«Wow! Pas pire, hein, pour une petite fille», a lancé Amanda Simard après avoir été honorée du prix Champlain Fondateur de la Francophonie, remis à une personnalité de la région qui s’est distinguée pour son apport à la francophonie. L’expression «petite fille» faisait allusion au commentaire de l’ancien premier ministre Brian Mulroney à l’émission Tout le monde en parle, le 17 mars dernier.

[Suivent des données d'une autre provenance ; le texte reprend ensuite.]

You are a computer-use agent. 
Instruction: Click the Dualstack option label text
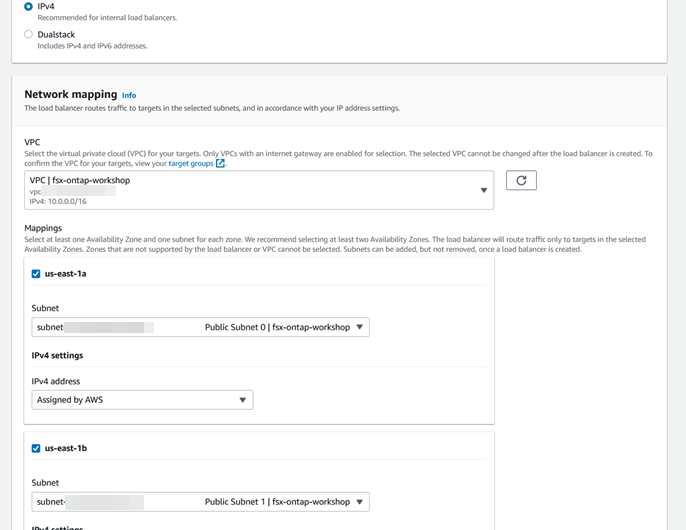coord(56,34)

La remise s’est déroulée le 30 mars dans le cadre du Gala de la francophonie, tenu au Centre des conférences d’Ottawa. Organisée pendant 18 ans par l’Association Richelieu Fondateur, l’édition 2019 a été mise sur pied par un groupe de 8 organismes francophones, à la suggestion de la Société franco-ontarienne du patrimoine et de l’histoire d’Orléans (SFOPHO). «C’est vraiment un honneur pour moi de recevoir ce prix et ça me fait vraiment quelque chose de voir que le geste [de quitter le caucus du Parti progressiste-conservateur (PPC) de l’Ontario le 29 novembre 2018] a été reconnu. Je ne m’attendais pas à ça pendant la crise linguistique. Je voulais seulement faire ce que je croyais être la bonne chose à faire», a affirmé Mme Simard à L’Orléanais.

Présente à SOS Montfort

Afin de faire comprendre son geste à la foule, la députée est revenue sur sa présence au Grand ralliement SOS Montfort, alors qu’elle n’avait que 8 ans : «Nous étions devant l’ignorance et le manque de respect.» Malgré son jeune âge, elle dit avoir, à travers cette crise, compris à quel point les acquis des Franco-Ontariens étaient fragiles. Elle s’est montrée aussi très reconnaissante à tous ceux qui se sont battus pour obtenir ces acquis, qui lui ont permis d’étudier en français. Elle a, par la suite, parlé de son expérience en campagne électorale, où elle a dû défendre le PCC auprès de milliers de gens qui hésitaient à faire confiance à ce parti à l’origine de SOS Montfort et, plus loin encore, du Règlement 17 : «Je les rassurais. Ils pouvaient me faire confiance. J’étais avec eux et je serais leur voix.» Sa fierté d’être la première représentante du PPC élue dans la circonscription en 40 ans s’est dissipée à peine 5 mois plus tard : «Encore une fois, nous étions devant l’ignorance et le manque de respect. Je suis la représentante de Glengarry-Prescott-Russell à Queen’s Park et non la représentante d’un parti à Glengarry-Prescott-Russell.» Mme Simard est consciente que son geste peut servir d’exemple aux jeunes Franco-Ontariens : «Tout comme moi, j’ai eu des modèles durant ma jeunesse. J’espère que mon geste va encourager les jeunes à s’affirmer, à se tenir debout, à rester avec leurs valeurs, de croire en eux et à s’afficher en français», a-t-elle déclaré à L’Orléanais.